▶ _WORK ITEM_: Lines from the beginning of the data through the line containing "This screenshot has width=1736, height=1578." are to be copied exactly, with no other line included.
***** DATA FOR REVIEW
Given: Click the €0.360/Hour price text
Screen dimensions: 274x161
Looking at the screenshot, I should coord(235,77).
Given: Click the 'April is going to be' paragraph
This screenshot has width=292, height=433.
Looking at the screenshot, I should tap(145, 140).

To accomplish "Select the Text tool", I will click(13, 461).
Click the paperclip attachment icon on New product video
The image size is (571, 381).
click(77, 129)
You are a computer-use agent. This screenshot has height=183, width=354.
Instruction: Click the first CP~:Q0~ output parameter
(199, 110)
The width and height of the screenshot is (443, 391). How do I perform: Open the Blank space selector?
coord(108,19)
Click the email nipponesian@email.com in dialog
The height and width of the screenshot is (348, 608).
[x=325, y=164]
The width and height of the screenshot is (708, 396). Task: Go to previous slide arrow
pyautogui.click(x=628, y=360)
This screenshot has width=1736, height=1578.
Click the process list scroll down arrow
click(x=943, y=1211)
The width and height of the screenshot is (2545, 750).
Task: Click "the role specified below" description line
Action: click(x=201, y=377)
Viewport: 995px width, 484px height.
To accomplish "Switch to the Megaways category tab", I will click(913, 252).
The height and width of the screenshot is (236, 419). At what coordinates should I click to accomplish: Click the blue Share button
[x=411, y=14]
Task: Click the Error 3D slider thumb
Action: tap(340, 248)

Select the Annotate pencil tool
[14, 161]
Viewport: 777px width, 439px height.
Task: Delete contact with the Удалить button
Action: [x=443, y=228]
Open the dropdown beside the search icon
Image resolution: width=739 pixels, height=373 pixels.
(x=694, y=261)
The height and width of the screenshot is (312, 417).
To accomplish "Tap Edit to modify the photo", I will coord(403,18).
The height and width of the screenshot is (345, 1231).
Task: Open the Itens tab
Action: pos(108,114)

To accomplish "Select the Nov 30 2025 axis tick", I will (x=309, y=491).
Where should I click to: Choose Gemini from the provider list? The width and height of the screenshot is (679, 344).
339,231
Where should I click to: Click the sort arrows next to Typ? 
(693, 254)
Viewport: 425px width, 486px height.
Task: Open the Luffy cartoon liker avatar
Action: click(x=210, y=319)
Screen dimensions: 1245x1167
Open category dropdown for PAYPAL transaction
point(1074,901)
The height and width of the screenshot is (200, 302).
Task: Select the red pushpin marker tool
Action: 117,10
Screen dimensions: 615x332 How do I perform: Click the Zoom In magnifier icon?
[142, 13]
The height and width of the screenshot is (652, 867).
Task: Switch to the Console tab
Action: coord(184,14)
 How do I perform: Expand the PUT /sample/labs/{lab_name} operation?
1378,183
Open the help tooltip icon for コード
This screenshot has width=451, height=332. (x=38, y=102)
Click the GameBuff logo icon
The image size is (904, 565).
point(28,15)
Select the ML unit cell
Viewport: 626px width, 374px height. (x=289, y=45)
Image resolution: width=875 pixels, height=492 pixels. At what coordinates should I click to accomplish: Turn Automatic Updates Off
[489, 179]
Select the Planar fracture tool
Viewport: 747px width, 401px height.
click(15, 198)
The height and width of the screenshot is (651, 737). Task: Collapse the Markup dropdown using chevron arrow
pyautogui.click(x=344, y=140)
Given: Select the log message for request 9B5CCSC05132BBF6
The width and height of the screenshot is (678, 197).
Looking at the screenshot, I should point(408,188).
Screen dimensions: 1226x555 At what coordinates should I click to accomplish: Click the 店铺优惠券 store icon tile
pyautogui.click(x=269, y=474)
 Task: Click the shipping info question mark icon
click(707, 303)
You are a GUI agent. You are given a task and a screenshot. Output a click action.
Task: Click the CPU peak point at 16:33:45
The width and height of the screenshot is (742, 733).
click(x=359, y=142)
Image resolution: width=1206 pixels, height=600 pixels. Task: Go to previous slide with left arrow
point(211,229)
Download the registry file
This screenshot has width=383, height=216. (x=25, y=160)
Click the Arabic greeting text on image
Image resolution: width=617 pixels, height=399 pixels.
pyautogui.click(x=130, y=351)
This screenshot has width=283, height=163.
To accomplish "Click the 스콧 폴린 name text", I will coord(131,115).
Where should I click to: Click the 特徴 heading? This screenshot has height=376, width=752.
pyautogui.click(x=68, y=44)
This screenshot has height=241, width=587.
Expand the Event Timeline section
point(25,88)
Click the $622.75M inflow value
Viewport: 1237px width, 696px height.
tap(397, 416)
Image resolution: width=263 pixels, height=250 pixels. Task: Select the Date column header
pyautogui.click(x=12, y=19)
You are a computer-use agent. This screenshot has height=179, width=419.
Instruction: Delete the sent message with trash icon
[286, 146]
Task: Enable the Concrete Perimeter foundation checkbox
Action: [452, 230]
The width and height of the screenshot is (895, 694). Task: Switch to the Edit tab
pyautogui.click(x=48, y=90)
**********
▶ _WRITTEN ANSWER_:
Given: Click the €0.360/Hour price text
Screen dimensions: 274x161
Looking at the screenshot, I should coord(235,77).
Given: Click the 'April is going to be' paragraph
This screenshot has width=292, height=433.
Looking at the screenshot, I should tap(145, 140).

To accomplish "Select the Text tool", I will click(13, 461).
Click the paperclip attachment icon on New product video
The image size is (571, 381).
click(77, 129)
You are a computer-use agent. This screenshot has height=183, width=354.
Instruction: Click the first CP~:Q0~ output parameter
(199, 110)
The width and height of the screenshot is (443, 391). How do I perform: Open the Blank space selector?
coord(108,19)
Click the email nipponesian@email.com in dialog
The height and width of the screenshot is (348, 608).
[x=325, y=164]
The width and height of the screenshot is (708, 396). Task: Go to previous slide arrow
pyautogui.click(x=628, y=360)
This screenshot has width=1736, height=1578.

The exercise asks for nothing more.